Ieri conferenza stampa a Pomigliano del Comitato di lotta cassintegrati e licenziati. Martedì concerto davanti alla fabbrica automobilistica della Panda.
Il Lingotto ha spedito quattro lettere di contestazione ad altrettanti operai aderenti ai Cobas del Comitato di lotta cassintegrati e licenziati Fiat. L’azienda contesta comportamenti “macabri, inauditi e gravissimi” per il manichino di Marchionne “impiccato”, messo in mostra davanti al reparto logistico di Nola e alla sede Rai di Napoli, e per il “funerale” dell’amministratore delegato inscenato davanti allo stabilimento produttore della Panda.
Ma ieri, durante una conferenza stampa organizzata nei pressi del parco pubblico di Pomigliano, Mimmo Mignano, operaio licenziato dalla Fiat e leader Cobas, minaccia per la prossima settimana un’intensificazione della lotta contro l’azienda in caso di licenziamento dei lavoratori contestati, tutti operai in cassa a zero ore del reparto logistico.

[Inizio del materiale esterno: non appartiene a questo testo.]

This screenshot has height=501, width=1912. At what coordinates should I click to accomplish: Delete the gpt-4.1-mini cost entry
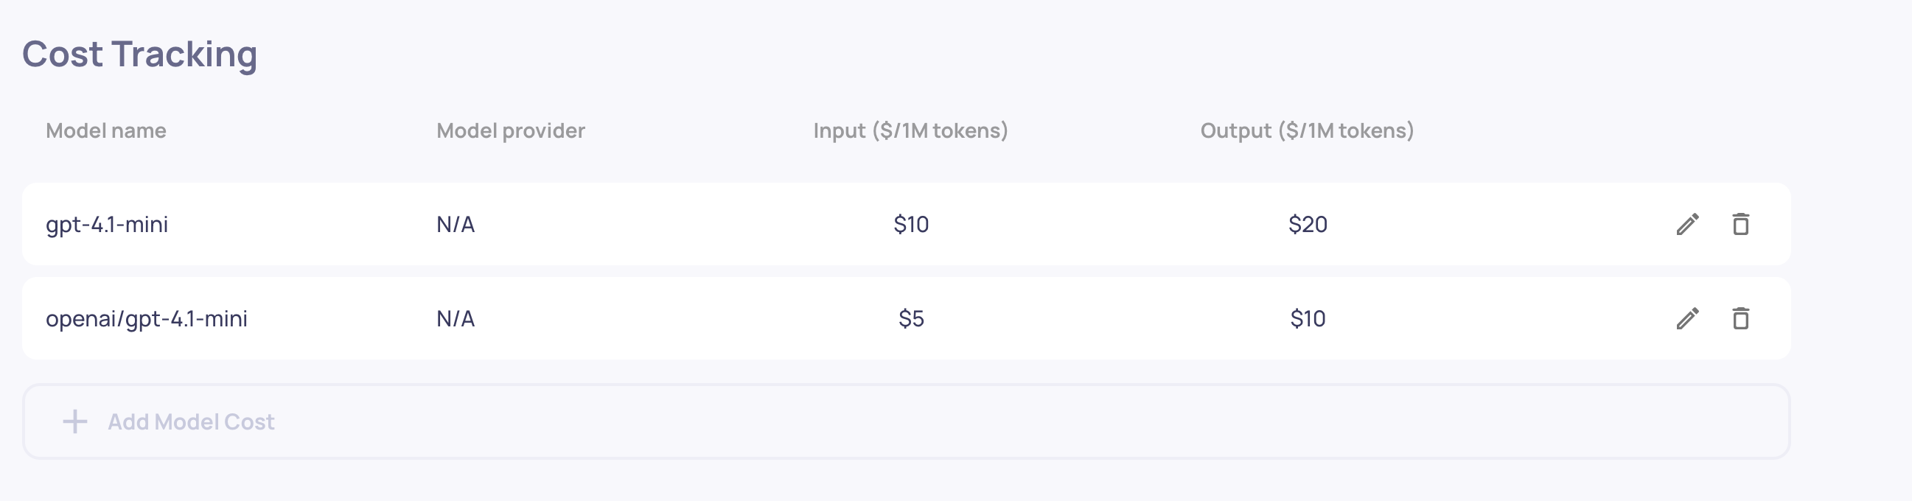point(1741,224)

Per martedì, 17 giugno, alle 11 e 30, presidio all’ ingresso principale della Fiat e, alle 19, nello stesso punto, concerto di solidarietà per Mignano, sul cui destino pende la decisione del tribunale di Nola, che dovrà discutere il ricorso contro il suo licenziamento, nell’udienza fissata il 19 giugno successivo. In questa data, alle 9 e 30, presidio davanti al tribunale. “Dedichiamo la nostra contestazione ed il paventato licenziamento dei quattro lavoratori – il comunicato dei Cobas – a Maria Baratto e a tutti gli operai che si sono suicidati al polo logistico fantasma di Nola a causa delle gravi condizioni economiche e sociali in cui versano i 316 addetti”.